Super Girl (DC Hero's #2 of 5)


Genre: Action/Fantasy


Premise: Supergirl/Kara Zor-El lives in a lonely place on Krypton called Agro City, a wizard allows her to see an all powerful item known as the Omegahedron. Kara follows this tool to Earth, to save her city which will die without it. A witch gains the Omegahedron to perform evil spells. Supergirl arrives on Earth and discovers her Superman like powers, enrolling in an all girl school. The evil witch uses the Omegahedronto make a boy her slave, until Supergirl stops it. Supergirl battles the Witch until she is placed in an"eternal void" and stripped of her powers. She is helped by the wizard, who helps her defeat the witch.The slave admits his love for Supergirl. Eventually, Supergirl goes back and restores her city to power.


About: Coming at the close of the Superman franchise, this was an attempt to get females hooked on the comic book blockbuster. (Sadly for some reason there haven't been many terrific female empowered comic book adaptations). Sadly, this film was to fail also. Looks like Oddell was hired due to his work on other fantasy female films (which would believe it or not, include The Dark Crystal).


Writer: David Oddell (who is actually a Muppet writer with Dark Crystal and Muppet Show credits, he alsowrote the cheese fest Masters of the Universe and Running Scared).

This is a terrible film. It even seems to treat itself as ridiculous. (And because this isn't as enchanting or memorable as The Dark Crystal, we have a hard enough time as it is seriously investing in something called an "Eternal Void"). The separating point between an inaccessible film and a bad comic book adaptation is Supergirl's arrival on Earth. This whole thing is unfunny, and worse unexciting. And it falls flat on its face with all of its corny jokes. It all feels like it's just a big 80's goof even on the written page. And that's a shame because I worry that this script's failure tainted the market's idea of the Super Heroine film for nearly a decade to come.

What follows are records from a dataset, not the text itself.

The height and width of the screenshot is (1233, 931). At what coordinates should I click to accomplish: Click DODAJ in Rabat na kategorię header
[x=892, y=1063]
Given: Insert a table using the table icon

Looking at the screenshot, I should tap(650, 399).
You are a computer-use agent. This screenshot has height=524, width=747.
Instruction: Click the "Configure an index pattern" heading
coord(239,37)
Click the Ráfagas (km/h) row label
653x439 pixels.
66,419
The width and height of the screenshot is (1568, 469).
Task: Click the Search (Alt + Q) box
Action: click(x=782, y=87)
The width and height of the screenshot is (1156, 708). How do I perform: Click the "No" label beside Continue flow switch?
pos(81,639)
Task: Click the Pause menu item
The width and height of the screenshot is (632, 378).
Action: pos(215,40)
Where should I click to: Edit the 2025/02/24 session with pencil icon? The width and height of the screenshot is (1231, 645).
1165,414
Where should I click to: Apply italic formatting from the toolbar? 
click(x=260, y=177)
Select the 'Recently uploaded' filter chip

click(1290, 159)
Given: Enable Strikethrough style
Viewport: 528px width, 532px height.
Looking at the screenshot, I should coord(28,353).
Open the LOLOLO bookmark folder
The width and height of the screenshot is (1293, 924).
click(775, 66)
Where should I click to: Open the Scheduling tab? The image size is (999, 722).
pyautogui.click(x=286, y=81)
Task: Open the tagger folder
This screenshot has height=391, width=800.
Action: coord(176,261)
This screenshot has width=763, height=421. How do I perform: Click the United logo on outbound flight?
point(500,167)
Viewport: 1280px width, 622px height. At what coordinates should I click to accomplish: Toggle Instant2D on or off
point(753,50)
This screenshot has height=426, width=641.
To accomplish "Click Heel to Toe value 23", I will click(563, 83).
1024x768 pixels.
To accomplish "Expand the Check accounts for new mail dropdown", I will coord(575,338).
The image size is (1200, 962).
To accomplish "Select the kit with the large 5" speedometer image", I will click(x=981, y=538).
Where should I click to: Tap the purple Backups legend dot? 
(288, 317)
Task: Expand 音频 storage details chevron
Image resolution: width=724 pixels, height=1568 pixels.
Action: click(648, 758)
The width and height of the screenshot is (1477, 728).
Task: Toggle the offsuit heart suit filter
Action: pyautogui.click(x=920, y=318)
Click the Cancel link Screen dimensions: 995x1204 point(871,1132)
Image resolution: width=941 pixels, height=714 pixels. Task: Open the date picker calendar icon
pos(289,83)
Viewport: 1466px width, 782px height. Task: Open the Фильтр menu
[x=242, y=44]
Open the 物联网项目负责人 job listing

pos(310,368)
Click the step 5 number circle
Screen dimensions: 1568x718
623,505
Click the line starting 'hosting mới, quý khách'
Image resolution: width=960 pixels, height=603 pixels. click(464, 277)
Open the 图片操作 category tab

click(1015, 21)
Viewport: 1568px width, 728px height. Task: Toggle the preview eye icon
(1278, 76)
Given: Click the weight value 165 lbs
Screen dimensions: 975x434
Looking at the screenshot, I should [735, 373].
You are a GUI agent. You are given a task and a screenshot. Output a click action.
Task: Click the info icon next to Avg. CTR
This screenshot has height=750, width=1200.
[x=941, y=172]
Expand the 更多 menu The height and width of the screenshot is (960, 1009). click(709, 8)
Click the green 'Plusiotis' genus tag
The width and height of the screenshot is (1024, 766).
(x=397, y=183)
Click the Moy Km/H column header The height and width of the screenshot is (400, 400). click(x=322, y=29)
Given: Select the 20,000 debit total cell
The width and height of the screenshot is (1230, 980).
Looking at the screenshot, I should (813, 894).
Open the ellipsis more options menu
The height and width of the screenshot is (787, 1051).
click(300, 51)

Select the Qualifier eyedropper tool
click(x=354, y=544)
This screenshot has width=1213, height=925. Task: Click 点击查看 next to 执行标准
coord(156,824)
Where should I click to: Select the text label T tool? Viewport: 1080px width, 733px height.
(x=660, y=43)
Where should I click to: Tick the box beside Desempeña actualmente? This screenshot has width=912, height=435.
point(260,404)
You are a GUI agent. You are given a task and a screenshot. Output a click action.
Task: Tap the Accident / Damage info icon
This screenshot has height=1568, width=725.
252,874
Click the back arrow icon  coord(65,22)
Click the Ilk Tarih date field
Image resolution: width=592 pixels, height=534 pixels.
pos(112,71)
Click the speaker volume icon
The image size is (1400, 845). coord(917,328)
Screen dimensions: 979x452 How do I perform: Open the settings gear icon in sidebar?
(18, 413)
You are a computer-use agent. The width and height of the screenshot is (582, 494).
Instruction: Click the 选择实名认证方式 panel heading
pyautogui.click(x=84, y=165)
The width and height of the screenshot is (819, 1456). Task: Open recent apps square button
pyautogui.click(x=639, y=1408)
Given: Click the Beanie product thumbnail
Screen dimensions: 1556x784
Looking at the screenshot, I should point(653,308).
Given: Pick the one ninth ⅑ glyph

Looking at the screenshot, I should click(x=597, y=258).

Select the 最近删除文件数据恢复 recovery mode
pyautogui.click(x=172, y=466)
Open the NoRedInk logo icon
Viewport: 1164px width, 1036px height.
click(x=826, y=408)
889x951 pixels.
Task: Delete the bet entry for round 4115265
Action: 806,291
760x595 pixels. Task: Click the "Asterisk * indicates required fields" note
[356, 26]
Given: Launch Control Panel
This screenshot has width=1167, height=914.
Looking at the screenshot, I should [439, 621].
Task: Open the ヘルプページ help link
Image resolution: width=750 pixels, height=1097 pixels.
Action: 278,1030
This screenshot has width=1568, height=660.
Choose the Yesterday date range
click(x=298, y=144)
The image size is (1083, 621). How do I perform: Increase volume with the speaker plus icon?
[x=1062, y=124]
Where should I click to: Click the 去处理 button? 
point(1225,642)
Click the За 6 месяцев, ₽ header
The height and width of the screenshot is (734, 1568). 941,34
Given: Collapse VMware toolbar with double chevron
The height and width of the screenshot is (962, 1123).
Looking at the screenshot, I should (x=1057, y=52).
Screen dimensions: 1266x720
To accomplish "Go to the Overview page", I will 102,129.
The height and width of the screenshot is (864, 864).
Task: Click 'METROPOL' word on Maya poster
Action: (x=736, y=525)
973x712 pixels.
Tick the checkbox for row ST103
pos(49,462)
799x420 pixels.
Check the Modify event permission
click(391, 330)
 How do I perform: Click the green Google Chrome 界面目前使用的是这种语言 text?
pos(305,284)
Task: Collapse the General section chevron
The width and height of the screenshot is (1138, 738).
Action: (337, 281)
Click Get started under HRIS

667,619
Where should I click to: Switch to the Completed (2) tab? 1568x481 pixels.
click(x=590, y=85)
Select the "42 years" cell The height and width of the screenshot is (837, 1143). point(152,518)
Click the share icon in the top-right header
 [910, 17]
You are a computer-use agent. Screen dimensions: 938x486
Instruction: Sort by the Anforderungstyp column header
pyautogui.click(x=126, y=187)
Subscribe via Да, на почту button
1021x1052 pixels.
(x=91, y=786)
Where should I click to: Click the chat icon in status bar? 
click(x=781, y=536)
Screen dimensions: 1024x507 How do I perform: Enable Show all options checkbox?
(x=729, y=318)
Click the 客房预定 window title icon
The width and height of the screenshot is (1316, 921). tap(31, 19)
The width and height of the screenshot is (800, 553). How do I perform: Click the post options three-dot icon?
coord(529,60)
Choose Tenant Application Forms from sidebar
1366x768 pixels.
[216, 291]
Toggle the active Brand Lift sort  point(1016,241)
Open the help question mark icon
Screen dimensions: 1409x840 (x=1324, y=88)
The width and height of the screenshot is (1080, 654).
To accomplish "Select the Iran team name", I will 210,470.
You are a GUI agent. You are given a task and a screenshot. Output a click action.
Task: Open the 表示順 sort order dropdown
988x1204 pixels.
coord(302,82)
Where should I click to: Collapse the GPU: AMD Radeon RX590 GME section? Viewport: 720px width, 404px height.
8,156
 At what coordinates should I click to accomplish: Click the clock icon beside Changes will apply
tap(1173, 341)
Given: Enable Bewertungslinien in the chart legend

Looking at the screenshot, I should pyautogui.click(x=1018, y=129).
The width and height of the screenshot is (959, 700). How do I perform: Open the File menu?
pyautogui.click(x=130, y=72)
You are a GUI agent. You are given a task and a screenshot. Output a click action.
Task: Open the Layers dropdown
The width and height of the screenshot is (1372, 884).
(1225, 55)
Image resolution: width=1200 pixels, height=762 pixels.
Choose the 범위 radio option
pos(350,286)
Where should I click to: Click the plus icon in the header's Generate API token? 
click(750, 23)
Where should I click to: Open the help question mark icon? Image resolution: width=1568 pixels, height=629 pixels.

We don't go to Super Hero films to laugh at Super Hero's (at least not these Super Heros, there's a whole other genre and series of films for these types of tales). Super Girl should give the audience the chance to aspire to almost a childhood innocence, which is really one of the main driving points behind all super heros. If the writer had intended to make nothing more than a comedy, why not just use a generic Super Heroine and a DC Licensed character whose rights most likely cost a significant amount of money.

Scooby Doo (Complete Crap)
[X] Atilla (Poor, Few Redeeming Qualities)
Wedding Crashers (Mediocre)
Hot Rod (Good)
Definitely Maybe (Pretty Darn Good)


Isla Roles: Nope. Not going to even picture it.

Tip: A story is only as serious as you take the material. And, even with great comedies (which this wasn't supposed to be) the whole material is cheapened because the writer didn't take the source material honestly enough. (Additionally, this is funny because I'd also make a similar critique of Masters of Universe which shares the same screenwriter).